Sunday, October 21, 2007

The Reason I'm Gonna Stick With This Blog

When I started this blog a couple of weeks ago, I wondered what I could possibly write about on a daily basis.

The second thing I thought about was, who cares what I think or feel? I’m just a regular wife and mother. I’m no one famous. I’ve never really done anything in my life that’s all that unusual. I’ve never saved anyone’s life or cured any kind of disease. I’m not gay. I’ve never been molested. So why on earth would anyone care what I have to say?

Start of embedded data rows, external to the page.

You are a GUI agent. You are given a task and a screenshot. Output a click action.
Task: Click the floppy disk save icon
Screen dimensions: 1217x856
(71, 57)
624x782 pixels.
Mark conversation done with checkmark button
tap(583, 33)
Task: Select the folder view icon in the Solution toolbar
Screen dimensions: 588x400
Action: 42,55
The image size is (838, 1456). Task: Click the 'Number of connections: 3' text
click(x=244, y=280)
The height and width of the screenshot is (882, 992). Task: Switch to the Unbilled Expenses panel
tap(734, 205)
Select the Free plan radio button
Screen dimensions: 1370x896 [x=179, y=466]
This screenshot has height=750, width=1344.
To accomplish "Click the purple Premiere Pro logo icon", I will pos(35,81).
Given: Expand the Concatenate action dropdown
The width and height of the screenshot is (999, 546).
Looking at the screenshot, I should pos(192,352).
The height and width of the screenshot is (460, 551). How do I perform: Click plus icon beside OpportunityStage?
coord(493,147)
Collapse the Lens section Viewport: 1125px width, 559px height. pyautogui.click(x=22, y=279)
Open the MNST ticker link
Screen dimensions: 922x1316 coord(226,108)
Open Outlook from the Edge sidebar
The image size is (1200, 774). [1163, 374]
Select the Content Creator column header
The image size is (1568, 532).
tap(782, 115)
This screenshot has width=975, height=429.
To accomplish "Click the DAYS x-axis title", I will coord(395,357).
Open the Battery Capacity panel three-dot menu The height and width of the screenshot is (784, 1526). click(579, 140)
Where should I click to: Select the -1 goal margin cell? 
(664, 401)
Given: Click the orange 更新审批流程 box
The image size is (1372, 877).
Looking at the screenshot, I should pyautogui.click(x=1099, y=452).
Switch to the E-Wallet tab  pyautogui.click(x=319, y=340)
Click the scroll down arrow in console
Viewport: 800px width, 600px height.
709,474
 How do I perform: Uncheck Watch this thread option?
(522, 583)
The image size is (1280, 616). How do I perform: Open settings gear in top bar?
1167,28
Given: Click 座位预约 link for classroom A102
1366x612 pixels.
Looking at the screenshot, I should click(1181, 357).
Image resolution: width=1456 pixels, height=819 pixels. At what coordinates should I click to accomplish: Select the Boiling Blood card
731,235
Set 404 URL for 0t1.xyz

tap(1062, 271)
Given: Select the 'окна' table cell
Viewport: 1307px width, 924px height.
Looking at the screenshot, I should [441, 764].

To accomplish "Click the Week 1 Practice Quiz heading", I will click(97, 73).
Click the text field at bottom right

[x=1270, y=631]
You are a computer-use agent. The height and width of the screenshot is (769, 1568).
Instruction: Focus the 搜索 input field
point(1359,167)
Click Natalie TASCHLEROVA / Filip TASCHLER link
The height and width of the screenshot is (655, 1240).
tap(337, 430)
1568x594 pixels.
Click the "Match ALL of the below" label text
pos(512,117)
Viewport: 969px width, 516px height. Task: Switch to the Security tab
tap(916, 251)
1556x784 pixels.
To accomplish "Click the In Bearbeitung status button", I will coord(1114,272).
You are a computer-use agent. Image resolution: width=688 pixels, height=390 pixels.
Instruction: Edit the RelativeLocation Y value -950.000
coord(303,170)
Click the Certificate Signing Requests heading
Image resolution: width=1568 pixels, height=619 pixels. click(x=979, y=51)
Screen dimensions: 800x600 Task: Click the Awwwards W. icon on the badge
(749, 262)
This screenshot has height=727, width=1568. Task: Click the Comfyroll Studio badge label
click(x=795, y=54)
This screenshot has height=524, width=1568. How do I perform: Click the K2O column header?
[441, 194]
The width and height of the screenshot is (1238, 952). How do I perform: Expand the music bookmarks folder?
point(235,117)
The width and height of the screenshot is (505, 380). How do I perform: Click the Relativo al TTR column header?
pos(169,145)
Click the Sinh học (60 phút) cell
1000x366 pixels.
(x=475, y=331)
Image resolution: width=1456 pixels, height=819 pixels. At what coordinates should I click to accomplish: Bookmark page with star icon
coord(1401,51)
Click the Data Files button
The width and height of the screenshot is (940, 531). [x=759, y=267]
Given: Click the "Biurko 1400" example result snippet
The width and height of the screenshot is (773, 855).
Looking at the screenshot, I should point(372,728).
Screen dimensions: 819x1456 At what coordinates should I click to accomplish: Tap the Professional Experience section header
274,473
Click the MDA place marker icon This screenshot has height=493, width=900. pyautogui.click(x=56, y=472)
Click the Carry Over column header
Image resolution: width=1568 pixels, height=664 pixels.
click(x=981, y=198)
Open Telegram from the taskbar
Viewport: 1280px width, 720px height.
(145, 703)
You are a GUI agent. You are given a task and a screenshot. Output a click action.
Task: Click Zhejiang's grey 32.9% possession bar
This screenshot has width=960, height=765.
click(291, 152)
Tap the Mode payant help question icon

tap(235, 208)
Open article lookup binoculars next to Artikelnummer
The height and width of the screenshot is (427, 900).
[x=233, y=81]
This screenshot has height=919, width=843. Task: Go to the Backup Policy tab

However, the more I write the easier it has become. So far I haven’t had to look for material; everyday life has presented that to me. It may be that I have just had a whole lot of pent up frustration inside me, and this blog has helped relieve some of that. It’s become very cathartic for me. It has relieved my stress, because now I have a place to vent. More importantly, I hope I have helped or relieved the stress and frustration of at least one other person. So in that way maybe this blog is a good thing.



I just looked back on my blog yesterday and it has taken all kinds of twists and turns.
I’ve talked about kids and everything in between. It’s been fun!

I re-lived my childhood in one particular post, and that made me happy and sad at the same time. It made me miss my dad, who passed away in 1986. It also made me realize what a great dad I had, and how lucky I was to have him in my life. I had a terrific and happy childhood thanks to two wonderful parents who were always there for me.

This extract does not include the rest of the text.